*TEXT PASSAGE*:
Issue
I'd like to select some points on a plot (e.g. from box_select
or lasso_select
) and retrieve them in a Jupyter notebook for further data exploration. How can I do that?
For instance, in the code below, how to export the selection from Bokeh to the notebook? If I need a Bokeh server, this is fine too (I saw in the docs that I could add "two-way communication" with a server but did not manage to adapt the example to reach my goal).
from random import random
from bokeh.io import output_notebook, show
from bokeh.plotting import figure
from bokeh.models.sources import ColumnDataSource
output_notebook()
x = [random() for x in range(1000)]
y = [random() for y in range(1000)]
s = ColumnDataSource(data=dict(x=x, y=y))
fig = figure(tools=['box_select', 'lasso_select', 'reset'])

*WRITTEN TASKS*:
1. Translate this sentence from the Bokeh selection post into Spanish: "I'd like to select some points on a plot (e.g. from box_select or lasso_select) and retrieve them in a Jupyter notebook for further data exploration."
2. Extend the Bokeh selection post beyond its final line of code.

*DATA LINES*:
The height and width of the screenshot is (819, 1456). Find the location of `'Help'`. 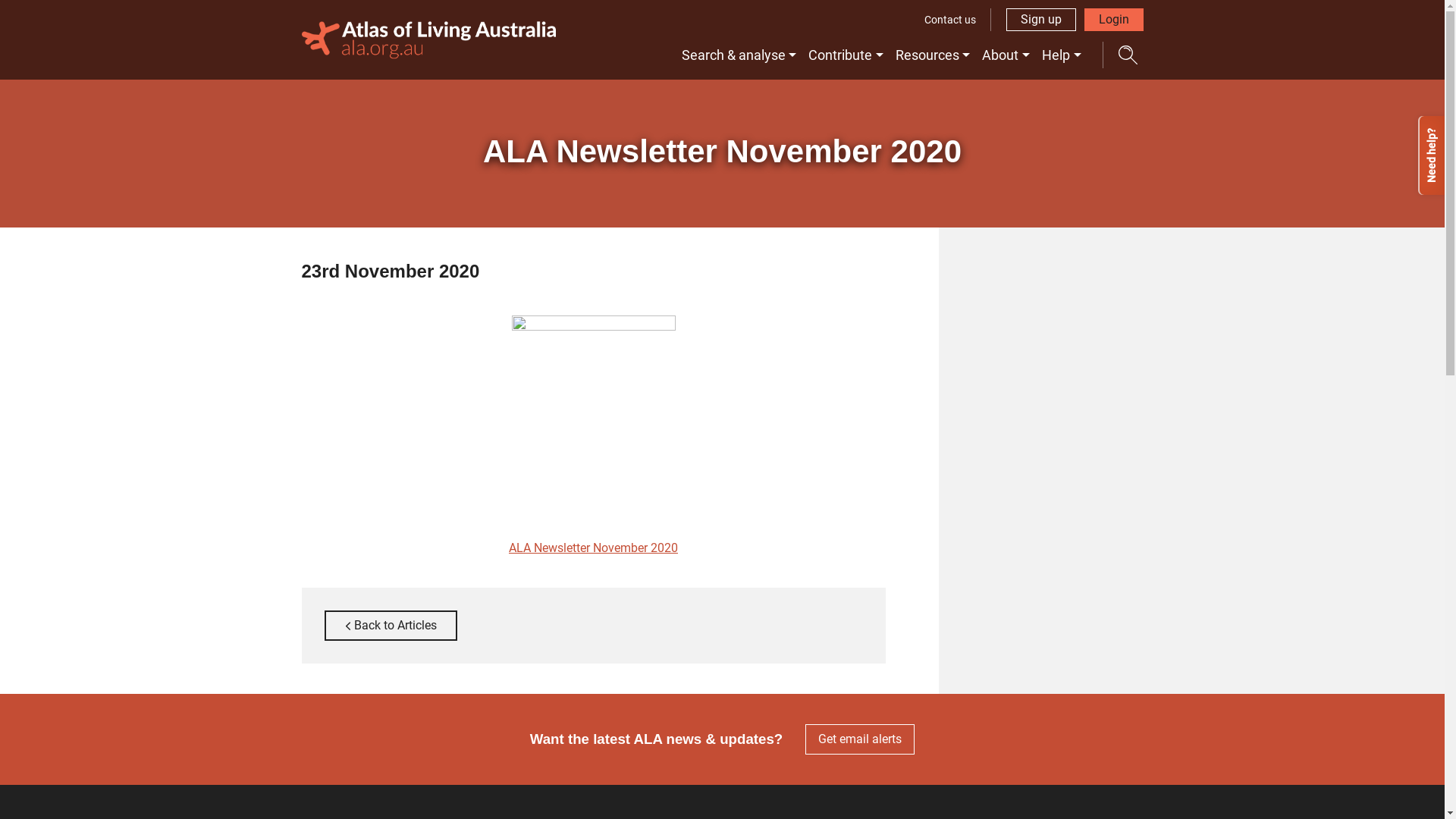

'Help' is located at coordinates (1061, 54).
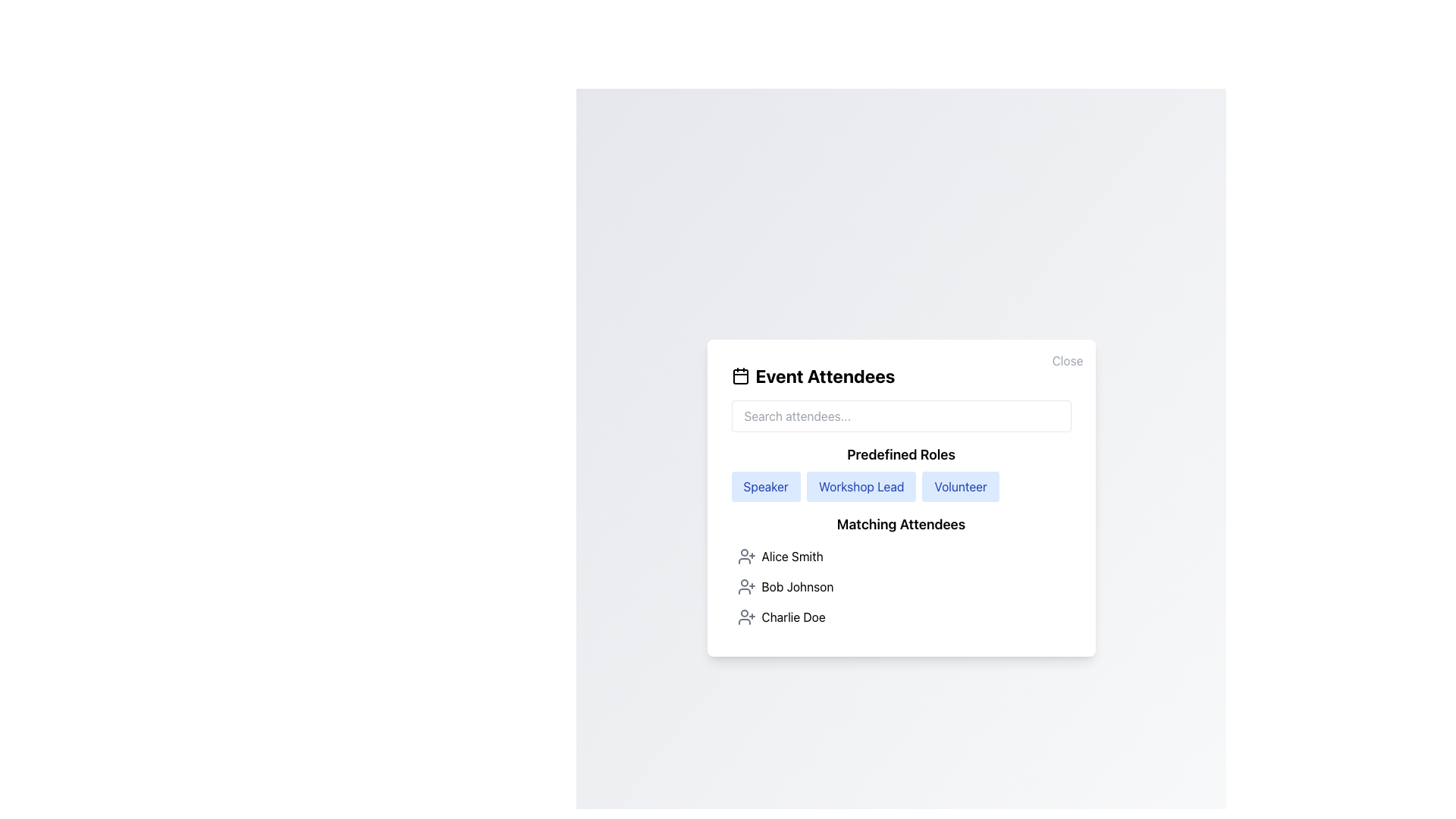 The image size is (1456, 819). Describe the element at coordinates (901, 617) in the screenshot. I see `the selectable list item representing attendee 'Charlie Doe'` at that location.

*ANSWERS FOR THIS EXERCISE*:
1. Me gustaría seleccionar algunos puntos en un gráfico (p. ej., con box_select o lasso_select) y recuperarlos en un cuaderno de Jupyter para seguir explorando los datos.

2.
fig.circle("x", "y", source=s, alpha=0.6)
show(fig)
# Select on the plot
# Get selection in a ColumnDataSource, or index list, or pandas object, or etc.?
Notes
- I saw some related questions on SO, but most answers are for outdated versions of Bohek, 0.x or 1.x, I'm looking for an answer for v>=2.
- I am open for solutions with other visualization libraries like altair, etc.
Solution
If you have a bokeh server running, you can access the selection indices of a datasource via datasource.selection.indices
. The following is an example how you would do this (modified from the official Embed a Bokeh Server Into Jupyter example):
from bokeh.models import ColumnDataSource
from bokeh.plotting import figure
from bokeh.io import show, output_notebook
from bokeh.sampledata.sea_surface_temperature import sea_surface_temperature
output_notebook()
df = sea_surface_temperature.copy()[:100]
source = ColumnDataSource(data=df)
def bkapp(doc):
plot = figure(x_axis_type='datetime', y_range=(0, 25), tools="lasso_select",
y_axis_label='Temperature (Celsius)',
title="Sea Surface Temperature at 43.18, -70.43")
plot.circle('time', 'temperature', source=source)
doc.add_root( plot)
show(bkapp)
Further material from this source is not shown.